Bonjour,
lors de la première lecture de l'Ethique, j'avais exactement le même sentiment que vous. J'avais donc barré les deux 'externes', dans la version française ET dans la version latine (car dans l'édition qui donne la traduction de Pautrat, le latin mentionne également 'externae', ce qui justifiait bien sûr la traduction).
Or entre-temps, je crois qu'il s'agit d'une erreur de notre part, et qu'il faut bel et bien respecter le latin.
Car si on relit bien le scolie, on voit qu'en fait, Spinoza y énumère TROIS 'classes' d'affects différents:
1. L'Amour et la Haine = JOIE et TRISTESSE qu'accompagne l'idée d'une CAUSE extérieure.
1.a CAUSE EXTERIEURE + OBJET EXTERIEUR:
Les Amours et les Haines dont Spinoza avait parlé jusqu'à présent, étaient tous caractérisés par le fait de se rapporter à des OBJETS extérieurs, dans le sens où nous aimons ou haïssons pe notre voisin. C'est cela qui s'accompagne de l'idée d'une cause extérieure: nous nous imaginons, en plus de rapporter l'Amour à l'objet extérieur qu'est notre voisin, que c'est bien ce voisin lui-même qui a causé l'augmentation de notre puissance, et pas nous-même.
1.b CAUSE EXTERIEURE + OBJET = moi:
Or ici (en III.30), il ajoute une deuxième catégorie d'affects d'Amour et de Haine: il s'agit toujours de Joie et de Tristesse accompagnée de l'idée d'une CAUSE extérieure, mais maintenant, l'objet de l'Amour ou de la Haine n'est plus en dehors de moi-même, car c'est moi même.
GLOIRE (traduire par 'vanité', qui traditionnellement rend le latin 'vanitas', me semble être assez absurde) = l'Amour que je ressens pour moi-même tout en l'attribuant à une cause externe (les autres qui me louent)

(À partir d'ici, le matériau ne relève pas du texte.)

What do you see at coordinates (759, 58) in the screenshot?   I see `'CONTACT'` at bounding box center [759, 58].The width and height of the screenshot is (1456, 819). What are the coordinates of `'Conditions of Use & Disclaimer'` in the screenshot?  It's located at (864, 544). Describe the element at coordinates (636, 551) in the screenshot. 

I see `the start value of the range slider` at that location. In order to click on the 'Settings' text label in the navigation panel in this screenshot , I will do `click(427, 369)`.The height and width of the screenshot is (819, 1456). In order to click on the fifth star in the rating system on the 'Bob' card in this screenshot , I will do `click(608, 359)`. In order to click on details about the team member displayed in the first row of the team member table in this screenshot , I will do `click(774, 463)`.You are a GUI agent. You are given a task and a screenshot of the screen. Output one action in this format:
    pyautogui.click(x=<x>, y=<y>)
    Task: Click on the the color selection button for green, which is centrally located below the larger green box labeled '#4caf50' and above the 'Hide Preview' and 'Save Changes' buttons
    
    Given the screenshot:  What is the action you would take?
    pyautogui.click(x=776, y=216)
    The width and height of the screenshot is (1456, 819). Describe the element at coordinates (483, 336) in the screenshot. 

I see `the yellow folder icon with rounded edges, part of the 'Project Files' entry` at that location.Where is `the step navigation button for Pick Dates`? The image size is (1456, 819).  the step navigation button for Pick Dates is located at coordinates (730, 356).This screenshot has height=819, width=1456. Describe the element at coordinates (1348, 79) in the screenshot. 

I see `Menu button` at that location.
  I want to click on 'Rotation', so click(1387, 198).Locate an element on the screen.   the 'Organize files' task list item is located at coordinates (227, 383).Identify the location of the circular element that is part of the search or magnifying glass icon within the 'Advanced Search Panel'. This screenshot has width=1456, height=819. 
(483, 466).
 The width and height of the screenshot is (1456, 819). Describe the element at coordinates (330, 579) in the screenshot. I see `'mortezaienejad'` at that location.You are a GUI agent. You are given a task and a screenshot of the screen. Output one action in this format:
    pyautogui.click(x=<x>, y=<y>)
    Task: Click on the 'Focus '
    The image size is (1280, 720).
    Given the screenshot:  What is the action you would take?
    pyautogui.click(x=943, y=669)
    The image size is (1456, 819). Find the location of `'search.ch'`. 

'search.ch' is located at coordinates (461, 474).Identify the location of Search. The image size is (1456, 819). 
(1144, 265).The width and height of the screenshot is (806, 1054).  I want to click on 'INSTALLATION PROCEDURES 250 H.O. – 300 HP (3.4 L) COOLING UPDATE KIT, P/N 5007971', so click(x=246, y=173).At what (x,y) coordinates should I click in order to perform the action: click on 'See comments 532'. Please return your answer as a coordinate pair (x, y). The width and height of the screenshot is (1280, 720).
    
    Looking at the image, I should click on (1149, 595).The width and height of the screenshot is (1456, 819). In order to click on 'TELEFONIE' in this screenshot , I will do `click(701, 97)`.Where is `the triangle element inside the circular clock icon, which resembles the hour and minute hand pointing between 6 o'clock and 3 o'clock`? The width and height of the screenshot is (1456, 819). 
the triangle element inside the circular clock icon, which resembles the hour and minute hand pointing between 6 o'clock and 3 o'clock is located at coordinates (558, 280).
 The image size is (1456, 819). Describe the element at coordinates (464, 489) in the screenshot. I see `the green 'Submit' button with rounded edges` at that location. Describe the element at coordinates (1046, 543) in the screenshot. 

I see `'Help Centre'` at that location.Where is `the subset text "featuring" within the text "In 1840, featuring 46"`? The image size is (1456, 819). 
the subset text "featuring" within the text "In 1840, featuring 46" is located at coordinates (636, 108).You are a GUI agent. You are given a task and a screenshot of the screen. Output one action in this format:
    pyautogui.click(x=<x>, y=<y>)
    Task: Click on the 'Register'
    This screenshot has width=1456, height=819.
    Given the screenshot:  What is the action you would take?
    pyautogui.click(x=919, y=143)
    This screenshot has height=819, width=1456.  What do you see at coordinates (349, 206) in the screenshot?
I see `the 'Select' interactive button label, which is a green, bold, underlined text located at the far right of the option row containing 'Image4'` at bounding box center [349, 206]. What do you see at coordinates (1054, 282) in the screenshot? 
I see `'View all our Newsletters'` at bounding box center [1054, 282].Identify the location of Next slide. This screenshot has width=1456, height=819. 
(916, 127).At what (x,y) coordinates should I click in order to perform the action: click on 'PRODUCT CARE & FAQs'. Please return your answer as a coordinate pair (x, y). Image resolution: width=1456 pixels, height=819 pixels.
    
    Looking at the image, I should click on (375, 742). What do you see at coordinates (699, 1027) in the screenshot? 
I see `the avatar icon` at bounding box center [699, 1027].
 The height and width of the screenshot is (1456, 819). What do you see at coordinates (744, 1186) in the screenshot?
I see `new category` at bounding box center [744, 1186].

HONTE = la Haine que je ressens envers moi-même, accompagnée d'une idée de cause extérieure (c'est parce que les autres m'ont blâmé que je me haïs).
2. JOIE et TRISTESSE accompagnée de l'idée de CAUSE INTERIEURE + OBJET = moi:
Ici, nous ressentons une augmentation ou diminution de notre puissance, mais celles-ci ne sont plus attribuées à une cause extérieure (ce ne sont donc plus des espèces d'Amour ou de Haine). Nous nous imaginons être nous-mêmes la cause de ce changement de puissance.
SATISFACTION DE SOI-MÊME = Joie + idée d'être soi-même la cause + ressentie envers soi-même comme objet
REPENTIR = idem, mais Tristesse.
Donc voilà la raison pour laquelle je me suis dit qu'il vaut peut-être mieux réfléchir tout de même deux fois avant de commencer à barrer des mots dans le texte original ...
Louisa
PS: je pars de l'idée que la version latine qu'accompagne la traduction de Pautrat est la plus correcte ... d'où vient la vôtre? En tout cas, si l'on change le latin 'externae' par 'internae', je crains que le texte n'ait plus aucun sens. Si donc il s'avère que dans la version originale il y avait 'internae', la correction qui remplace ce mot par 'externae' est à mon sens nécessaire ... .
Y a-t-il quelqu'un ici qui s'y connaît en matière d'éditions de texte en latin, et qui pourrait confirmer/infirmer ceci ... ?
PPS : quant au scolie de 51, le problème ne se pose plus, car Spinoza y parle effectivement de cause intérieure, et donc il s'agit de la Satisfaction de soi-même et du Repentir, pas de la Gloire et de la Honte.